We are pleased to publish the top 20 priority questions for forestry and landscapes. Thank you to everyone who took part.

The T20Q project – funded by CIFOR and supported by many partners during 2014 –  set out to collect policy-relevant questions relating to forestry and landscapes, as a first step towards support systematic reviews in these subjects. It was designed to work in two phases; firstly to crowd-source questions, and secondly to ask respondents to rank these. The audience was intended to be global, supported by partners with world-wide reach, and the survey was translated into multiple languages.

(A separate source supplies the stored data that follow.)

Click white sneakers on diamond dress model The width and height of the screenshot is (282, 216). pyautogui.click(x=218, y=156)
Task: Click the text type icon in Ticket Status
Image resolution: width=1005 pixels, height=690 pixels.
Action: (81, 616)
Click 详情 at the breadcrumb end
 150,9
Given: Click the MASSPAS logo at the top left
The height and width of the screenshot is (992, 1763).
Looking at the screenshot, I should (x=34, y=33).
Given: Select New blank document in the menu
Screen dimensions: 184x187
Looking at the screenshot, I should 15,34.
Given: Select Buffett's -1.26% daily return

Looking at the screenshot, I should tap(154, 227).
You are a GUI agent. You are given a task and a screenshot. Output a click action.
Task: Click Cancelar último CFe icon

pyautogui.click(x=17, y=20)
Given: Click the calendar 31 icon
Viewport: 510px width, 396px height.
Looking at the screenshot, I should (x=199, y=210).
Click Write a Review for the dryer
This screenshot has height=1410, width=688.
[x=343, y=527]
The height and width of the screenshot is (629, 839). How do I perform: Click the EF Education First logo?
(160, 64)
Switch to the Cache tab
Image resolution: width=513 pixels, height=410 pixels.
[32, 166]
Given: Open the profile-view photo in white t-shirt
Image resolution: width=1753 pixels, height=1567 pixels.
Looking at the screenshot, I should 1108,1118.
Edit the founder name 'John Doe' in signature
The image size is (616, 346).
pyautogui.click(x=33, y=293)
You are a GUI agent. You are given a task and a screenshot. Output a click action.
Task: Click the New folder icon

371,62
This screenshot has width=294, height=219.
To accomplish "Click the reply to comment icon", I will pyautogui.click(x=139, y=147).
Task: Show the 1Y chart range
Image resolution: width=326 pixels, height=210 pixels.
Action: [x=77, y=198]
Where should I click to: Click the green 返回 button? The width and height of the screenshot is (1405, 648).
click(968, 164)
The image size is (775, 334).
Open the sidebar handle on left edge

In the first phase 502 people submitted 2859 questions. Respondents came from over 100 countries. Questions received were coded with up to three keywords, allowing their grouping into clusters of terms or ‘themes’. In the second phase ‒ where questions were ranked ‒ 818 respondents (many of whom were thought to be new respondents) took part.


The top twenty questions

Here is the list of twenty priority questions derived from the process (where 1 is highest ranked):

  1. How can degraded ecosystems be restored to meet the objectives of biodiversity conservation, ecosystem function, ecosystem resilience, and sustainability of rural livelihoods?
  2. In the context of high human density and scarcity of farming land, how can we address the question of sustainable management of tropical forests? [Dans un contexte de forte densité humaine et de rareté des terres arables, comment peut-on aborder la question de gestion durable des forêts tropicales?]
  3. How can we integrate sustainability into trade regulation and law?
  4. How can we develop models of forest restoration that are economically feasible?
  5. Can we develop practical tools that allow land-planning and forest management to be better tailored to the needs, culture and perceptions of different communities and locations?
  6. What are the implications for biodiversity and the environment of using afforestation as a mean of carbon mitigation?
  7. How do we make sure that the needs of indigenous people who rely on intact forest systems are being met while also providing wood products for economic growth?
  8. How is it possible to develop a sustainable mechanism for payments for ecosystem services?
  9. What are the institutional arrangements that might enable smallholders within a landscape to jointly market the ecosystems services provided by reforestation of some of their land?
  10. How can we improve agriculture to reduce the pressure in forested areas?
  11. How can we best select species that simultaneously provide ecological and economic benefits?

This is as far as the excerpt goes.